Net after tax – $21,300,000
Income at 5% – $1,065,000
Gift to charity – $0
Strategic Legacy planning
Net after tax from 50% sold outright – $15,000,000
Plus 40% sold through CRT @ $12,000,000
Income at 5% – $1,350,000 (combined)
Gift to charity – $3,000,000 via DAF and $12,000,000 from CRT
Please Don’t Assume
Perhaps the biggest obstacle we must overcome as we work with charity executives is their assumption that high net worth donors “have all this planning done already”. The facts are that your high net worth donors became successful by identifying a product or service and focusing like a laser on that business. But for the vast majority of them, liquidity planning as part of a philanthropic strategy is a foreign language. This gives you an opportunity to serve them while also creating milestone gifts for your organization.
It is not intrusive nor is it crass to help a donor reduce taxes and increase their retirement cash flow through smart legacy planning. And, if they can also benefit their favorite charities versus sending millions of dollars to Washington D.C. – so much the better.
Tangible steps you can take
OK, so let’s assume that the message in this article has caught your attention. What are some practical steps that you can take? I would suggest there are three steps toward strategic legacy planning.
- Analyzing data
- Communicating with your benefactors
- Focusing on the relationship
1. This message of pre-sale planning for liquidity events is not something that you would mass market to 25,000 donors. Note: in our next article we will look at practical ways you can address the Middle America segment of your donor base during this Covid-19 pandemic.
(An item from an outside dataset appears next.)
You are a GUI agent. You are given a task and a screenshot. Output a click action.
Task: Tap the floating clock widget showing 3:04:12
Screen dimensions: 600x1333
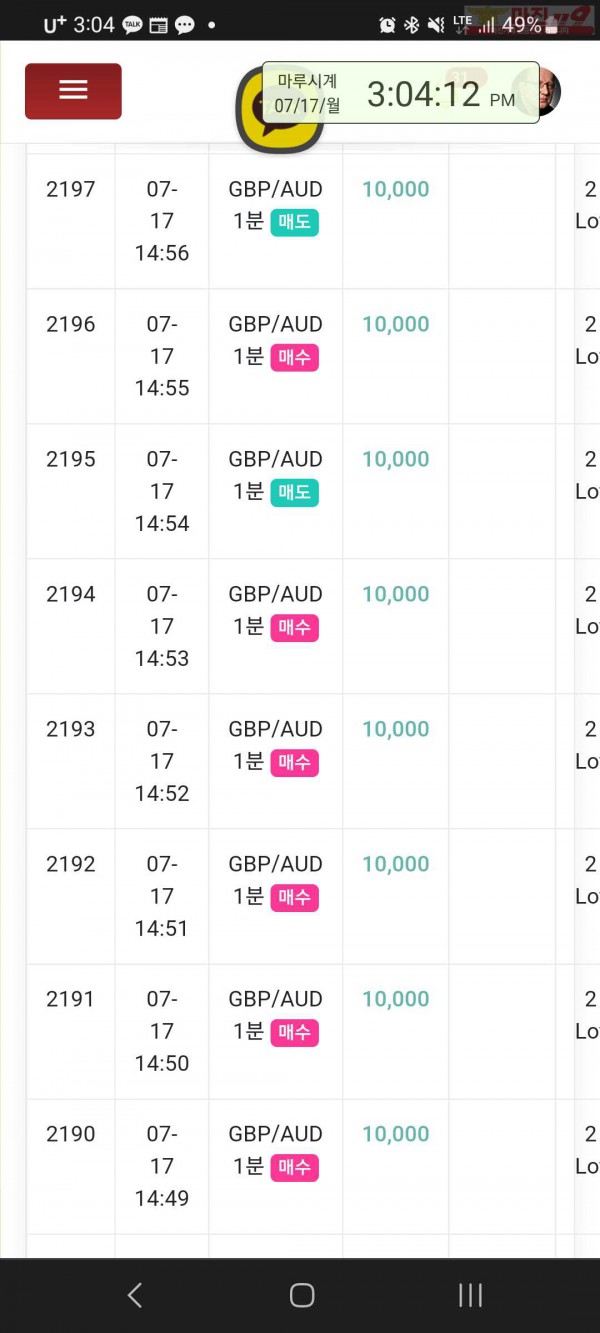pos(401,93)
But within most databases, there will be a few donors (2-5%) that can identify with these issues. So how do you identify those donors?
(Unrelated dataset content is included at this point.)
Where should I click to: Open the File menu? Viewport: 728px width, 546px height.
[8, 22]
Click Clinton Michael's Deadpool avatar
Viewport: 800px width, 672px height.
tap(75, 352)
There are several successful methods for identifying prospects for gifts of complex assets among your constituents. Predictive modeling focused on finding principal and planned giving prospects, wealth identification techniques that center on business, stock, and/or multiple property ownership as well as high-end giving to other nonprofits are some of most proven strategies.
Lawrence C. Henze, J.D.
Analytics Architect, Senior Principal Consultant
Blackbaud Target Analytics
2. Communicate with your donors. During stressful times, your business owner donors are even more intensely focused on “keeping the ship upright during the storm.” But in the midst of that you can communicate two things to them. First, the compelling mission and vision of your organization. Remind them as to why they are involved. Give them a recent uplifting story of a successful example of your organization’s mission or impact. Second, remind them that for their own benefit during this stressful time, making current gifts to charity out of appreciated assets versus cash will help them protect their cash position and retain the strength of their organization rather than depleting business cash resources.
3. Perhaps most important of all is to maintain the relationship. During these times when hopping on an airplane and flying across the country is probably not going to make sense, take advantage of technology using communication tools. Two of my personal favorites are Zoom (Zoom.us) and BombBomb (BombBomb.com). You’ll be amazed at how appreciative donors can be of a quick one-minute video email using BombBomb or as I said to one donor this morning, “in lieu of getting together, why don’t we set up a Zoom video call and have a ‘social distancing’ cup of coffee?” He laughed and quickly accepted the invitation.
The bottom line here is to encourage you to make lemonade during these stressful times. Look for ways that you can maintain relationships; communicate the vision of your mission while at the same time offering helpful information to those who might benefit from protecting their cash by gifting assets or by enhancing their financial outcomes during a liquidity event. Remember, Cash is King.